IDC 5205 – Applied Statistics II: A course on statistical modeling, including multiple linear and logistic regression, and more generally, generalized linear models. Emphasis is placed on model formulation, building, assumptions, interpretations, predictions and assessments, with implementation carried out in R and a focus on methods and models relevant for data science using industrial datasets.
IDC 5112 – Data Visualization: A project-centered introduction to the visual display of quantitative information for both knowledge discovery and the communication of results. Students develop, over the course of the semester, a visual application in their interest with data collected from an industrial application or project.

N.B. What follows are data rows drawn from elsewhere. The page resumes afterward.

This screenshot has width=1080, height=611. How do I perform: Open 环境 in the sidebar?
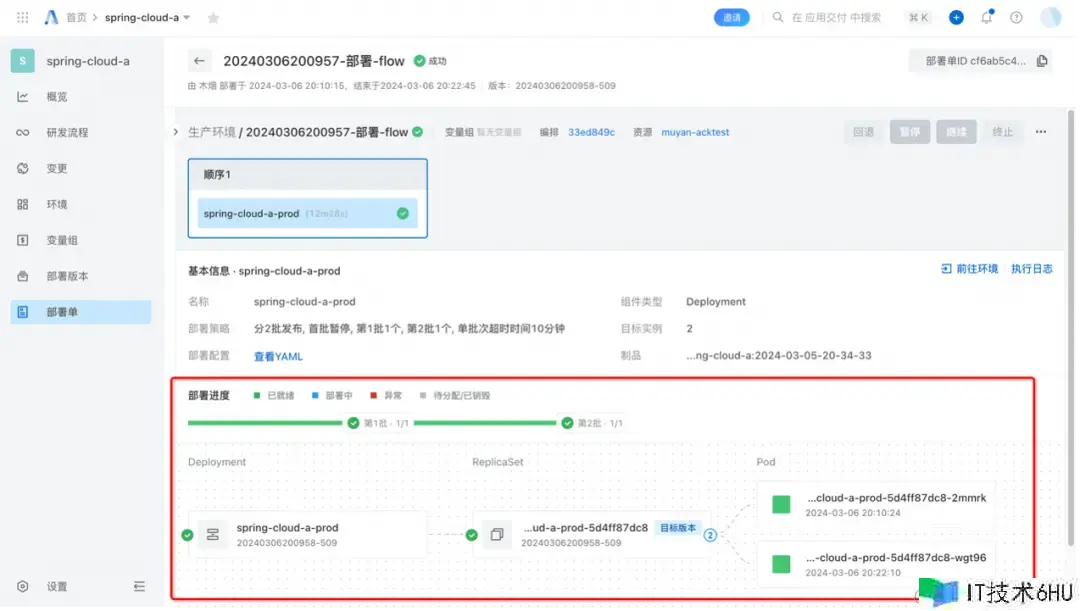click(x=56, y=204)
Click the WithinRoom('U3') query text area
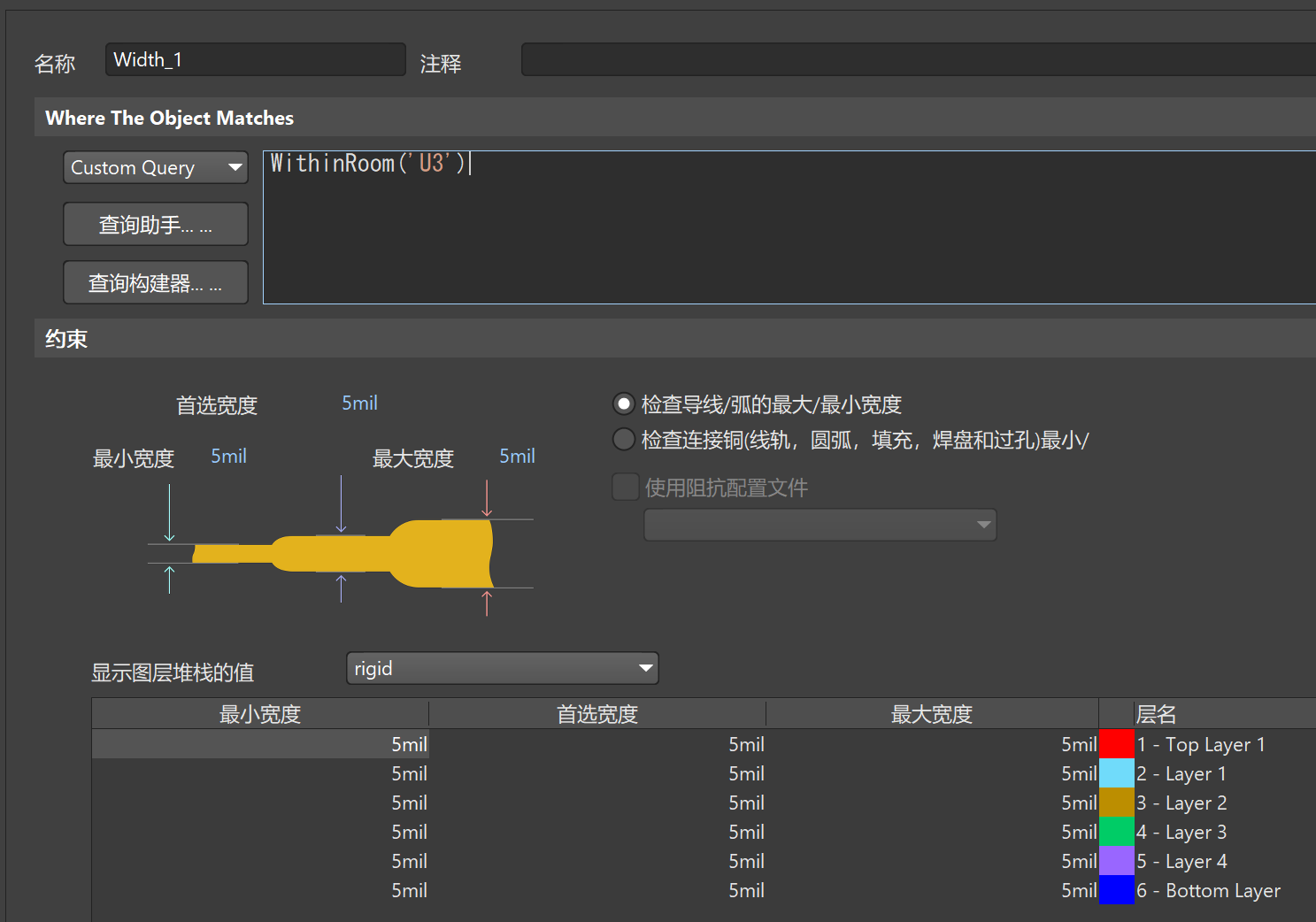Screen dimensions: 1316x922 pyautogui.click(x=788, y=227)
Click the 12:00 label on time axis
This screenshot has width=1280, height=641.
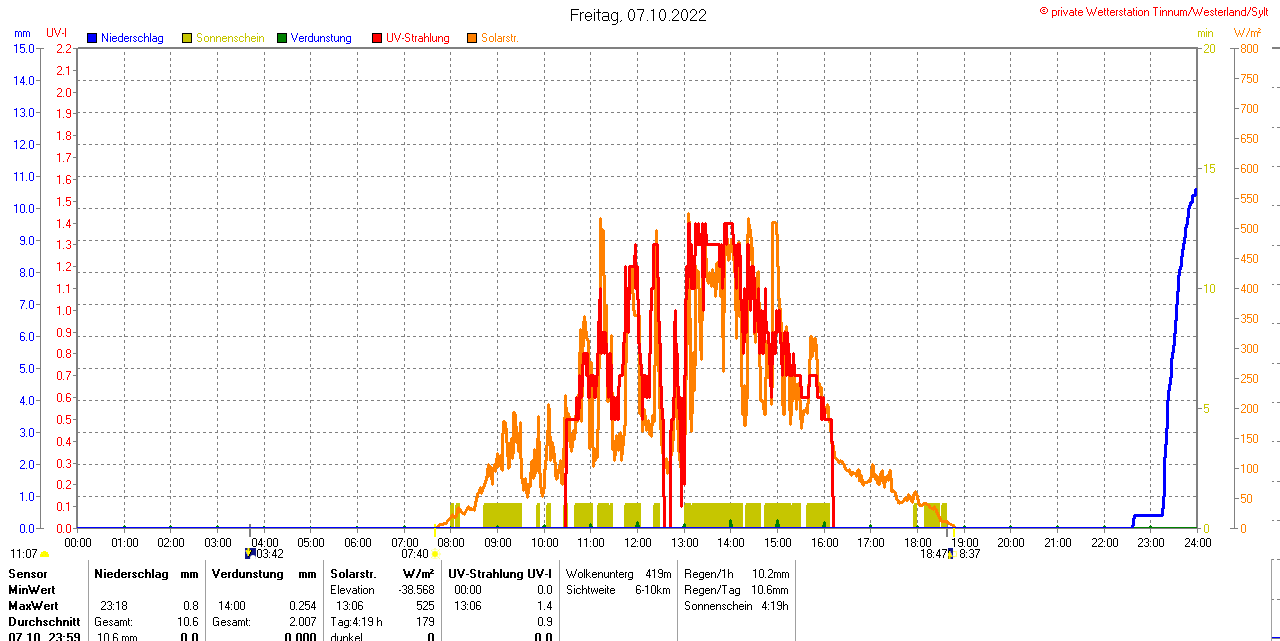click(x=638, y=543)
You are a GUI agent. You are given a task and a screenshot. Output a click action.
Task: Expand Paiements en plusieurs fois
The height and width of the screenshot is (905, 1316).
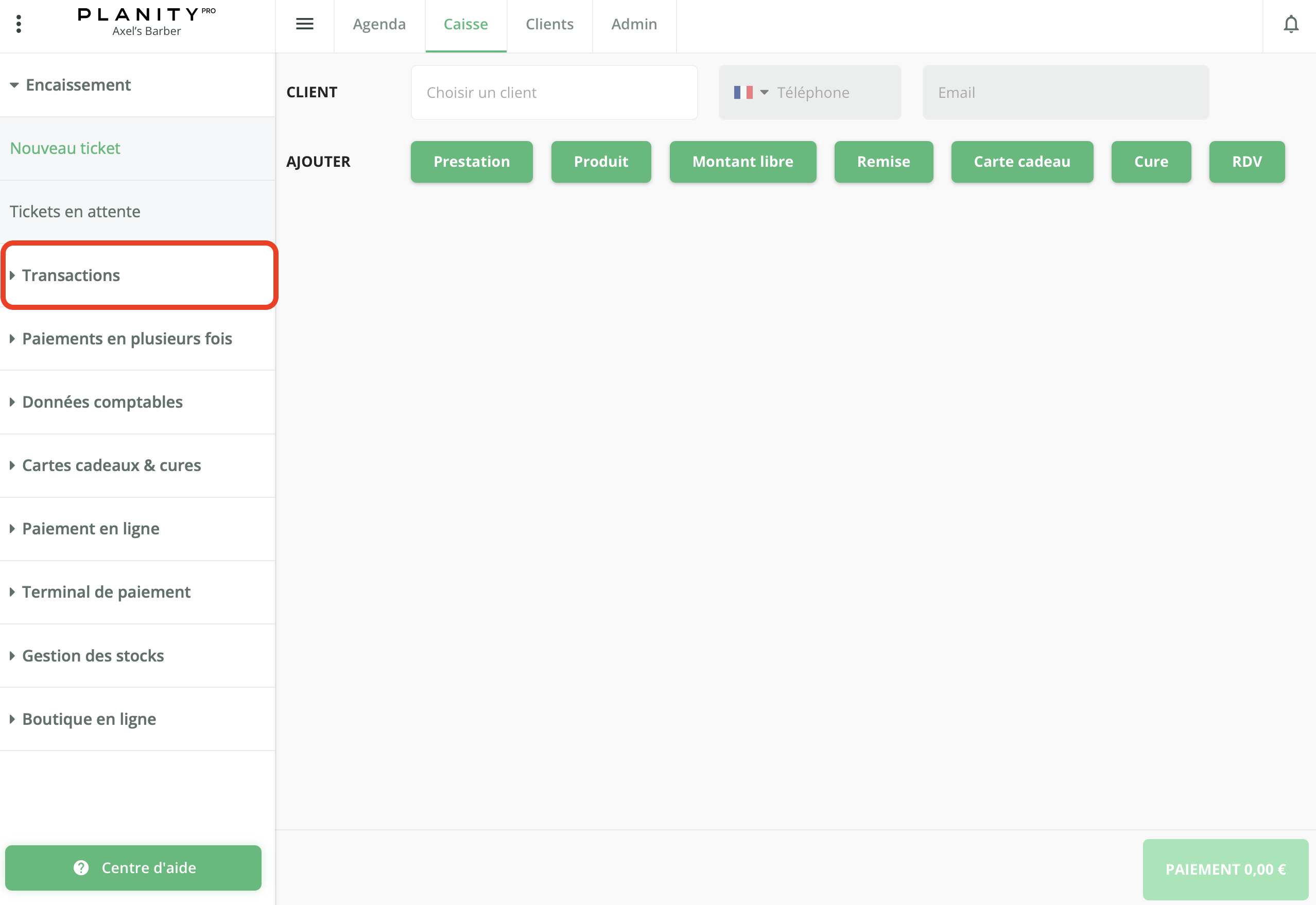[x=127, y=339]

IDC 5210 – Applied Machine Learning: Project-based course with a coverage of supervised and unsupervised learning and an emphasis on working with real industrial data. Bayesian analysis and other specific learning paradigms including regression, clustering, random forests, support vector machines, kernel methods, and neural networks.
IDC 5131 – Distributed Computing: Fundamentals concerning the design and maintenance of massively parallel data sets. Non-relational databases and their management. Algorithms for parallel architectures and associated software tools including the MapReduce/Hadoop framework and BigTable.
IDC 5297 – Industrial Seminar Series II: The second offering of a three-semester long seminar series that hosts professionals and executives as guest speakers from a variety of industrial domains. Each weekly or biweekly seminar covers topics and applications to diverse problems in business via applications of various data science techniques.
IDC 6293 – Industrial Practicum I: Intended as a summer internship or interterm applied project, this course is the first extensive real industry experience opportunity offered to students who would like to put their data science knowledge and skills to practical use. Must be completed with an industrial partner of the program or a company/organization the student chooses to work with, while under the supervision of a data science faculty.
IDC 6200 – Advanced Applied Statistics: A second statistical modeling course, with a mix of topics such as generalized additive models, models for longitudinal responses, time series models, survival analysis, statistical learning or Bayesian statistics, with a focus on models relevant for data science. Taught with a project-based focus using real industrial data in an applied business context.
IDC 6215 – Advanced Applied Computing: Advanced topics in computing, including such topics as image processing and object detection, text mining, natural language processing, recurrent neural networks, reinforcement learning. Taught with a project-based focus using real industrial data in an applied business context.
IDC 6250 – Practical Data Science: Analysis of data and creation of a data science pipeline and deliverable for industry. Working in small groups, students analyze an industry-submitted data set starting with exploratory analysis, followed by statistical or machine learning-based model building, and the construction and presentation of a data product to an industry partner.
IDC 6298 – Industrial Seminar Series III: The third and final offering of a three-semester long seminar series that hosts professionals and executives as guest speakers from a variety of industrial domains. Each weekly or biweekly seminar covers topics and applications to diverse problems in business via applications of various data science techniques.
IDC 6294 – Industrial Practicum II: A full semester working in industry as part of a data science team, while under the weekly supervision of and submitting reports to a Data Science faculty. This is the second and final stage of the industrial practicum where the student works in an industrial partner company or organization or in a company of their choice. Performance is assessed both by a faculty advisor and a company supervisor.